Si ce redressement offre une bouffée d'oxygène aux producteurs, il demeure en deçà des projections ambitieuses formulées par les autorités. Au début de la campagne, les pouvoirs publics avaient fondé leurs prévisions sur une valorisation comprise entre 3 200 et 5 400 FCFA le kilogramme. L'écart entre cette cible institutionnelle et la réalité du terrain souligne la difficulté de stabiliser les revenus ruraux face aux mécanismes de prix imposés par les places boursières internationales.

Cette déconnexion avec les objectifs nationaux s'explique par un retour à l'équilibre de l'offre globale. Selon l'Organisation internationale du cacao (ICCO), l'actuelle saison 2025-2026 devrait se souder par une production excédentaire. Ce cycle de croissance, qui fait suite à trois années de déficit marqué, exerce une pression baissière continue sur les cotations. Dans ce contexte, le marché camerounais, bien qu'en phase de reprise par rapport au café, subit les conséquences de l'abondance des fèves sur les marchés de référence.

La persistance de cet excédent mondial limite les perspectives de remontée spectaculaire des prix à court terme.
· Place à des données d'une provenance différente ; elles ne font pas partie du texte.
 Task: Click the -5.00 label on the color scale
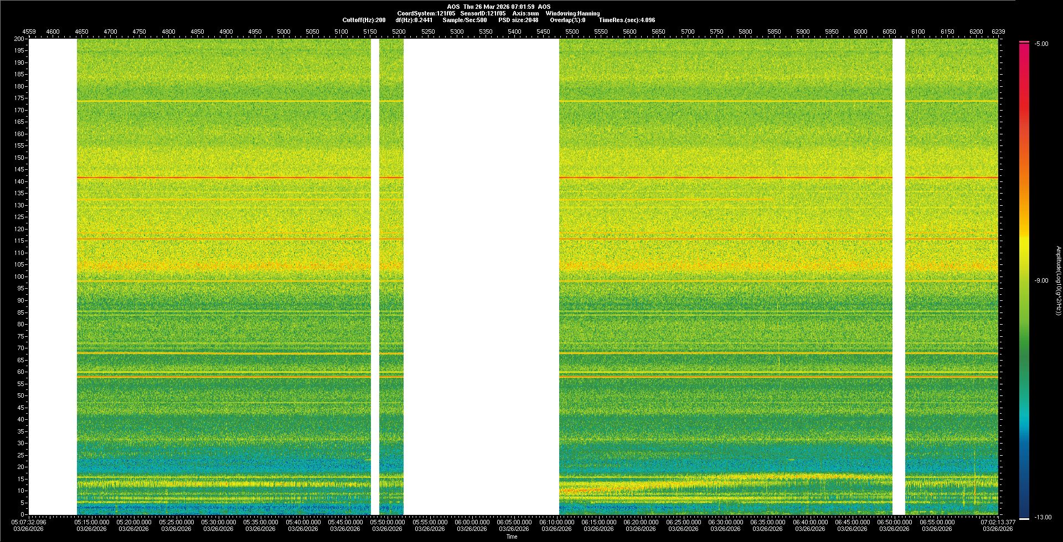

Pour les analystes, cette situation contraint les producteurs à une vigilance accrue sur la qualité des récoltes afin de capter les meilleures premières possibles. L'enjeu pour le secteur réside désormais dans la capacité des acteurs locaux à naviguer au sein de cette conjoncture moins favorable, tout en maintenant les investissements nécessaires à la pérennité des plantations malgré une rémunération moins attractive que prévue.